Seattle24x7′s Emerald 25 is an annual accounting spotlighting the region’s most influential leaders in Internet commerce, content and community. Unlike lists based on revenue, fundraising, or nominations, the Emerald 25 is not a quantitative ranking and not a popularity contest—it is a curated portrait of influencers across the Puget Sound economy.
Selection is handled internally by journalists, researchers, and editors; honorees do not apply, and there is no public nomination process. The Emerald 25 is a snapshot of the region’s leadership and a forward-looking indicator of who will shape the coming year. We’ve culled the top 100 thought leaders to get to the Top 25 in the “tech-knowledgy” sector.
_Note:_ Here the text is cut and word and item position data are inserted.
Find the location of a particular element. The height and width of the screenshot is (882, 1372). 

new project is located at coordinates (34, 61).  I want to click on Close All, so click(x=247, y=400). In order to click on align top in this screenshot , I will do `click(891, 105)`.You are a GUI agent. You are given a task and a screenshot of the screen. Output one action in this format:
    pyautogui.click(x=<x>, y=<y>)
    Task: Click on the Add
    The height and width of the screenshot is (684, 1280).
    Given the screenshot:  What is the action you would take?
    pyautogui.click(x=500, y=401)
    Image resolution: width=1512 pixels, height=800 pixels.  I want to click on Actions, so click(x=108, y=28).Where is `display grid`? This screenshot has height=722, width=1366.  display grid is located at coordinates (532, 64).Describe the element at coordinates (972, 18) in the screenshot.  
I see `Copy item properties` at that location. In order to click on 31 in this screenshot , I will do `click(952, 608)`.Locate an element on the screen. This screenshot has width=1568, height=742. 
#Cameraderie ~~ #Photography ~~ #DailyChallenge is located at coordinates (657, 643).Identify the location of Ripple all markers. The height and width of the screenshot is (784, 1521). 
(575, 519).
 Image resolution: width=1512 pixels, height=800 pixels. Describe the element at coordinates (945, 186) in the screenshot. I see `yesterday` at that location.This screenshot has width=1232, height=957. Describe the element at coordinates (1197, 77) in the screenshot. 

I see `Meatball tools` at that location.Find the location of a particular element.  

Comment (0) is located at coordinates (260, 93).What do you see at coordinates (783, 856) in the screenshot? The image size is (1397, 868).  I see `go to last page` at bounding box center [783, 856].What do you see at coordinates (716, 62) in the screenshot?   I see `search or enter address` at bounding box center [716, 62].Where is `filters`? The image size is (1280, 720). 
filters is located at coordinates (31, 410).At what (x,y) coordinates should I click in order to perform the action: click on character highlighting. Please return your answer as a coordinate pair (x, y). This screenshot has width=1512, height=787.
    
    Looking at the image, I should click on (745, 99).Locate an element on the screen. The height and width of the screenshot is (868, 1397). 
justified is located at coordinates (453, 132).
Look to these leaders to map a similar trajectory for your business and technology pursuits.
1.) Satya Nadella — CEO, Microsoft
Satya Nadella’s leadership has been pivotal in steering Microsoft’s shift to cloud and AI — strategies that have reshaped the region’s tech employment mix and vendor ecosystem. Microsoft’s global R&D, cloud services (Azure), and enterprise product teams headquartered in the region continue to spin out startups, partnerships, and hiring that strengthen Puget Sound’s deep technical talent base.
Nadella’s push into platform AI and enterprise cloud has encouraged local organizations — universities, hospitals, and startups — to adopt cloud-native and AI approaches, which increases demand for local AI talent, creates new companies, and helps ensure the region remains technologically competitive
2.) Andy Jassy — CEO, Amazon
Andy Jassy’s leadership at Amazon anchors a huge portion of the region’s technology economy — from consumer commerce to cloud computing, and the company’s local campuses and hiring shape the Puget Sound labor market. Amazon’s continuing investments in local infrastructure, community programs, and large presence in downtown Seattle mean Jassy’s strategic choices ripple across the region’s tech ecosystem and real estate. linkedin.com
Regionally, Jassy’s decisions around AWS and e-commerce services influence how startups and enterprises in Seattle build, scale, and sell online. Amazon’s partner network, logistics footprint, and philanthropic programs also provide channels that connect small tech firms, non-profits, and workforce initiatives to capital and customers.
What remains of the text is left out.